WHAT THE TASK ASKS: Once you have located the line containing "You are a GUI" in the material below, return it exactly along with each line after it through the line containing "97,43 (174, 148)".

-=-=-

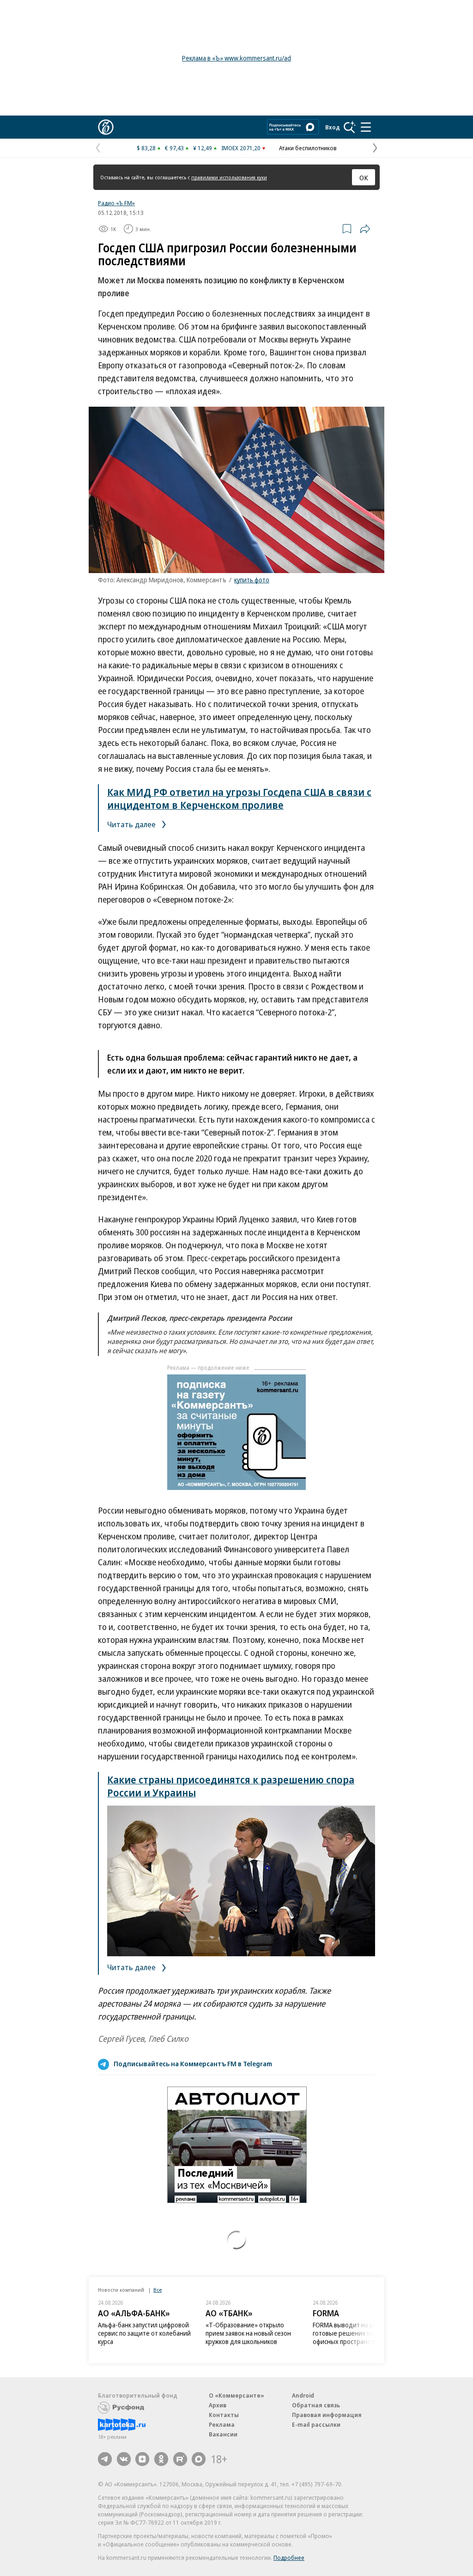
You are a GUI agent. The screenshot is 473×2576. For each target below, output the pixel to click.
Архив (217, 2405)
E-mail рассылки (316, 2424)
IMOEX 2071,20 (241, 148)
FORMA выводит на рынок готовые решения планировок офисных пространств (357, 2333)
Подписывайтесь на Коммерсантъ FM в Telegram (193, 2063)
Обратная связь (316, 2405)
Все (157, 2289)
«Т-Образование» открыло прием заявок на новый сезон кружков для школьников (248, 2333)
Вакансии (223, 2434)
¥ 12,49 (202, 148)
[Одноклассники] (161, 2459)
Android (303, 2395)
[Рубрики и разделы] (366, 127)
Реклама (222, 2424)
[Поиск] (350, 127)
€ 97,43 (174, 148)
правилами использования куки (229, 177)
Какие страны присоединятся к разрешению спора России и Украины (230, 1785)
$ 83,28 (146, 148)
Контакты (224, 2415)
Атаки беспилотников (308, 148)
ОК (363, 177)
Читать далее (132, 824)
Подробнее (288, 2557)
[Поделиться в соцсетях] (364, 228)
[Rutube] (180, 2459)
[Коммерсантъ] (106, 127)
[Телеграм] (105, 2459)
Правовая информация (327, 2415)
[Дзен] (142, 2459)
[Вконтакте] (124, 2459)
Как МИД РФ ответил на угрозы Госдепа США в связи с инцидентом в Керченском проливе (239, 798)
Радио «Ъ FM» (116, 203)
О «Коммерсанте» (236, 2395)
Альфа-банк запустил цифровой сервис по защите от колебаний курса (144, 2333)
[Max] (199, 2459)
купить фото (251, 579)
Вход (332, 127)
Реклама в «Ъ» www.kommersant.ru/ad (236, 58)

-=-=-

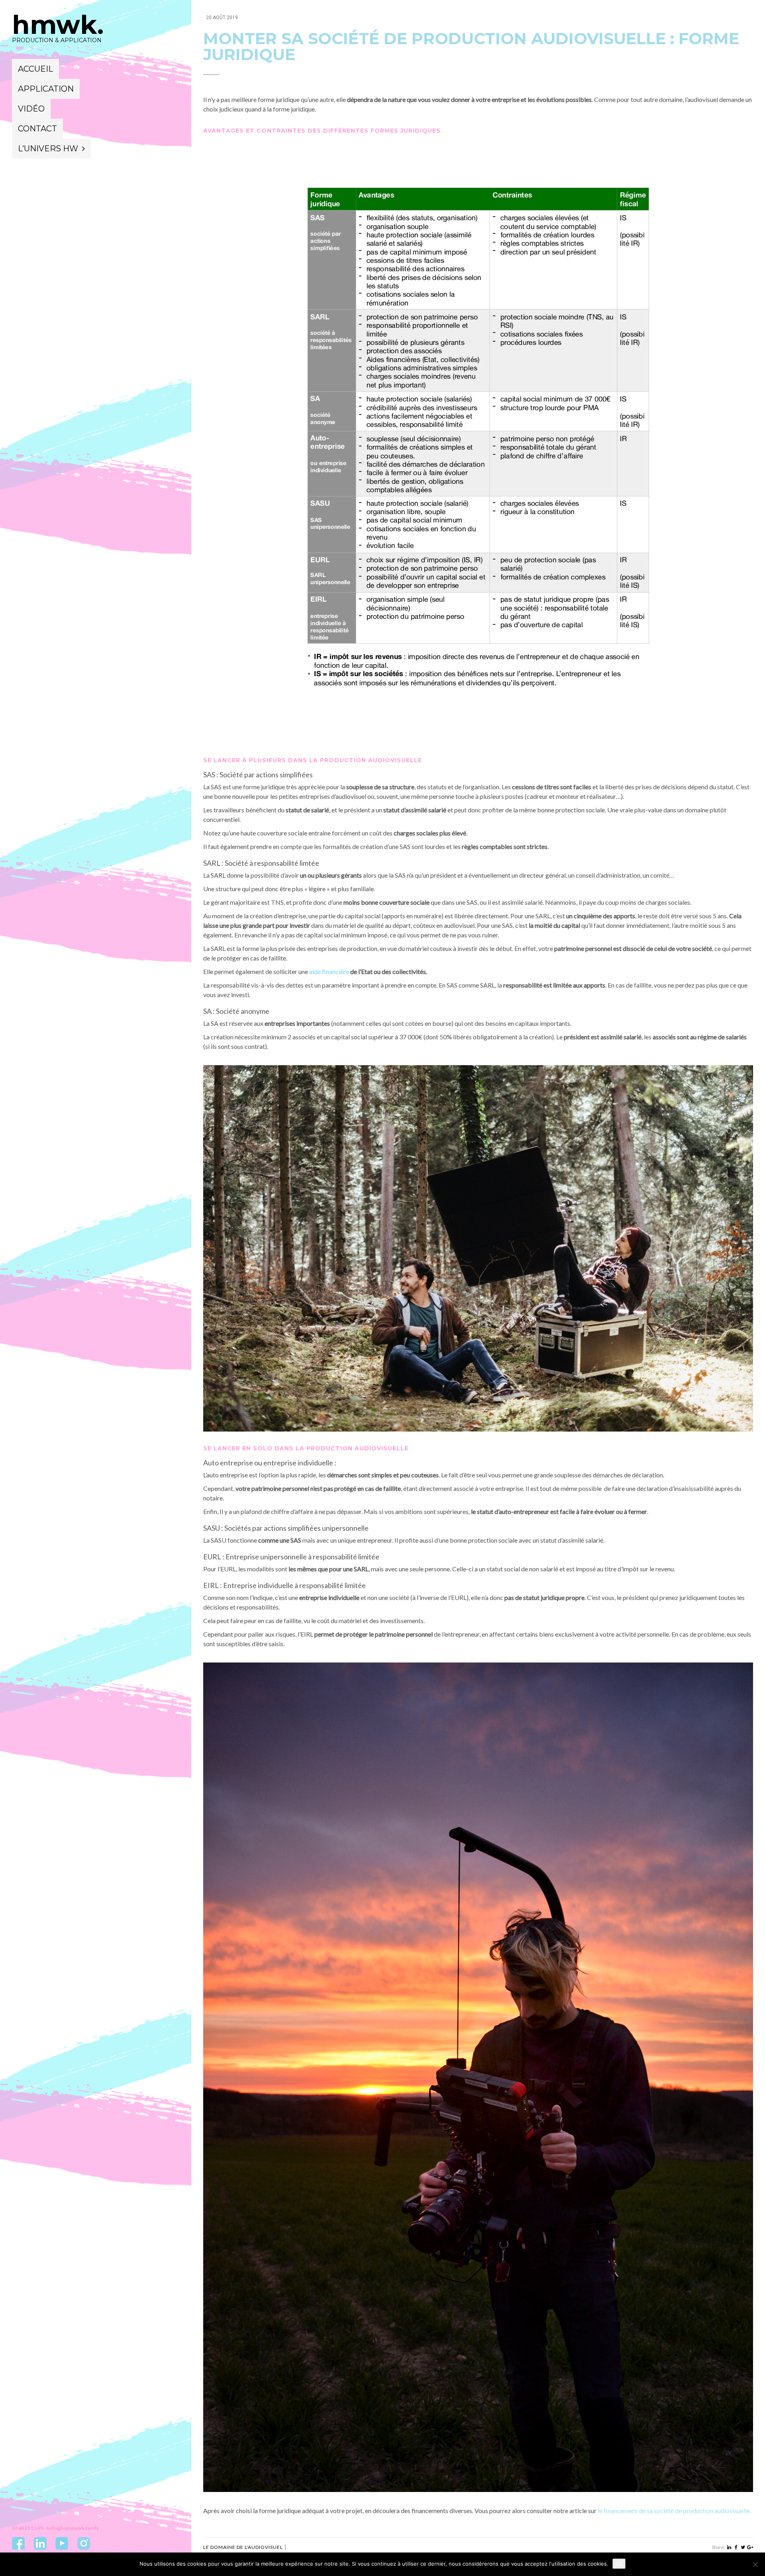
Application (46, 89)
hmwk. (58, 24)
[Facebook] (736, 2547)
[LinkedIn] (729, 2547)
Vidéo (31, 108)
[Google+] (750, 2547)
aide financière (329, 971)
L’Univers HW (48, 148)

-=-=-

REPLY TO THE TASK:
You are a GUI agent. The screenshot is 473×2576. For each target below, output the pixel to click.
Архив (217, 2405)
E-mail рассылки (316, 2424)
IMOEX 2071,20 (241, 148)
FORMA выводит на рынок готовые решения планировок офисных пространств (357, 2333)
Подписывайтесь на Коммерсантъ FM в Telegram (193, 2063)
Обратная связь (316, 2405)
Все (157, 2289)
«Т-Образование» открыло прием заявок на новый сезон кружков для школьников (248, 2333)
Вакансии (223, 2434)
¥ 12,49 (202, 148)
[Одноклассники] (161, 2459)
Android (303, 2395)
[Рубрики и разделы] (366, 127)
Реклама (222, 2424)
[Поиск] (350, 127)
€ 97,43 (174, 148)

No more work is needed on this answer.